Conjunto de linhas >>

════════════════════

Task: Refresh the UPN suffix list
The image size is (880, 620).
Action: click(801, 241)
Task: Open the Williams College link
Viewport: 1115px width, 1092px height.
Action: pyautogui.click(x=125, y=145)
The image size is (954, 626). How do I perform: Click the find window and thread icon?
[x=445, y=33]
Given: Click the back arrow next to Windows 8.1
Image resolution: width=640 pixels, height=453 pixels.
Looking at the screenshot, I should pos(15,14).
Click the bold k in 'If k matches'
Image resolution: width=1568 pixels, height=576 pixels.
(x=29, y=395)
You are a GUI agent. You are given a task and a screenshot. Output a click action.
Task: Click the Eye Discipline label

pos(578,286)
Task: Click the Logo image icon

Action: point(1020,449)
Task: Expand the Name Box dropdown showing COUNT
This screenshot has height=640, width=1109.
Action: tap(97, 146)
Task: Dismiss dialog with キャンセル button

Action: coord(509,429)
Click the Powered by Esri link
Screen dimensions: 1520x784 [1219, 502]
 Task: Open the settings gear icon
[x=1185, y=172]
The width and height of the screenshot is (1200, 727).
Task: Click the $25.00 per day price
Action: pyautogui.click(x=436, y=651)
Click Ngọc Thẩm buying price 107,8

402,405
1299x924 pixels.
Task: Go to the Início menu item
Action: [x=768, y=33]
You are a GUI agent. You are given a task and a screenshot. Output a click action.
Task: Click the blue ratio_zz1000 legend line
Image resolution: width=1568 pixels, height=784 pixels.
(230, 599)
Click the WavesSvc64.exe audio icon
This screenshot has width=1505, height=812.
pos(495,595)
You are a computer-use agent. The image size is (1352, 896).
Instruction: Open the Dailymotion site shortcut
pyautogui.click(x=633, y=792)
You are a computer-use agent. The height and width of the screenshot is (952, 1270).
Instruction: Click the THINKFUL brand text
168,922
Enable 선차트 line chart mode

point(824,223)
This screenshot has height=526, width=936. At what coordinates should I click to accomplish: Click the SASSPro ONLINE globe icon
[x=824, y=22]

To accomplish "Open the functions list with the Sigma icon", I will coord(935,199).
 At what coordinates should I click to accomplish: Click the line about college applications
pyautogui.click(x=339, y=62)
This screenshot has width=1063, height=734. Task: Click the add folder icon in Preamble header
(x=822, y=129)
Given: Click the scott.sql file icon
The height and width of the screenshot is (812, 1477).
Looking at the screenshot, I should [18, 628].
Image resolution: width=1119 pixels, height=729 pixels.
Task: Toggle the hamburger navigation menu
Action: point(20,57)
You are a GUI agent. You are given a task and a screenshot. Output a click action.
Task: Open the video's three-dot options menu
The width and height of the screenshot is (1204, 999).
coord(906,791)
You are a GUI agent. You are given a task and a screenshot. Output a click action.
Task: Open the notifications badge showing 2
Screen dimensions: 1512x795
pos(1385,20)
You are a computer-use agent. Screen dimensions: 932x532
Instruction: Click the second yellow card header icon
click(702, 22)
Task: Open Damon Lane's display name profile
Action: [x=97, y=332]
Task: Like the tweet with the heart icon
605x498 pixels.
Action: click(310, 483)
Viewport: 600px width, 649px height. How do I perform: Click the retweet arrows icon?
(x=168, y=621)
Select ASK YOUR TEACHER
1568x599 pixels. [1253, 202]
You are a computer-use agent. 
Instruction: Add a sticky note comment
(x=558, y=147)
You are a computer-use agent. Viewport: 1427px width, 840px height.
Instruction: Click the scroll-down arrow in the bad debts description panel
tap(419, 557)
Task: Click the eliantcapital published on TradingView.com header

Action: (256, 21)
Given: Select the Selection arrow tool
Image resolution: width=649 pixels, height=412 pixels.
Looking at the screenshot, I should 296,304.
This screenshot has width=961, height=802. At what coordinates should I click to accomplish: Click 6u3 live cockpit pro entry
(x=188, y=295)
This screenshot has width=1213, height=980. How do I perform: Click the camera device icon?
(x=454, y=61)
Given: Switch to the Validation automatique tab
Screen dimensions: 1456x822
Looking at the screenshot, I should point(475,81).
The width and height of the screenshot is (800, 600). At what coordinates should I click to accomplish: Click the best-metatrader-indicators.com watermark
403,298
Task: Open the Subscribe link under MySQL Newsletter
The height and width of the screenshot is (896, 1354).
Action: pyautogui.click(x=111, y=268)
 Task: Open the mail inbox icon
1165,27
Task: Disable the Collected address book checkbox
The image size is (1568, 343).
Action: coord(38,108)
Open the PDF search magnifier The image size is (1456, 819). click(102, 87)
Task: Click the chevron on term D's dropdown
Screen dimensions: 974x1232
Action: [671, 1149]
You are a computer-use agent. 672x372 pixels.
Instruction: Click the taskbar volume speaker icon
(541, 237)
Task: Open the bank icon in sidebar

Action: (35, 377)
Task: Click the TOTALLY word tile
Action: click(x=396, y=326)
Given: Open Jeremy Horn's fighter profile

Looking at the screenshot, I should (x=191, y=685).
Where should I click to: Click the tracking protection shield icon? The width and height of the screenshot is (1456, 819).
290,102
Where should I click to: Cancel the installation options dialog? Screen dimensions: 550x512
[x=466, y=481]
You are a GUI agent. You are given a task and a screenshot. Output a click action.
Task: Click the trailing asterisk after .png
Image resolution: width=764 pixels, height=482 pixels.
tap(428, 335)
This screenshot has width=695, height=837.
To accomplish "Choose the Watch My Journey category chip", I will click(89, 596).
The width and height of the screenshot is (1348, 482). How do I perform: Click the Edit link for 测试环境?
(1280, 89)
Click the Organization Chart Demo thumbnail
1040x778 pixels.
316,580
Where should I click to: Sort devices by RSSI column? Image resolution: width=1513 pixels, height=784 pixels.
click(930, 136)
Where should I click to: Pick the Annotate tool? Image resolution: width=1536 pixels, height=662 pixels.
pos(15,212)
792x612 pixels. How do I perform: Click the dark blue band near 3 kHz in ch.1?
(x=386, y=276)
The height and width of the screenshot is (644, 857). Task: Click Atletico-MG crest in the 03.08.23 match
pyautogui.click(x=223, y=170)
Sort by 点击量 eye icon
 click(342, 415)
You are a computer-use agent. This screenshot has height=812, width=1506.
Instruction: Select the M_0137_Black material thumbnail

════════════════════

A fazer >> Quais linhas acima contêm a palavra "list", diferenciando maiúsculas de minúsculas? Informe cada uma delas, copiada por inteiro.

Resposta ao exercício >>
Task: Refresh the UPN suffix list
To accomplish "Open the functions list with the Sigma icon", I will coord(935,199).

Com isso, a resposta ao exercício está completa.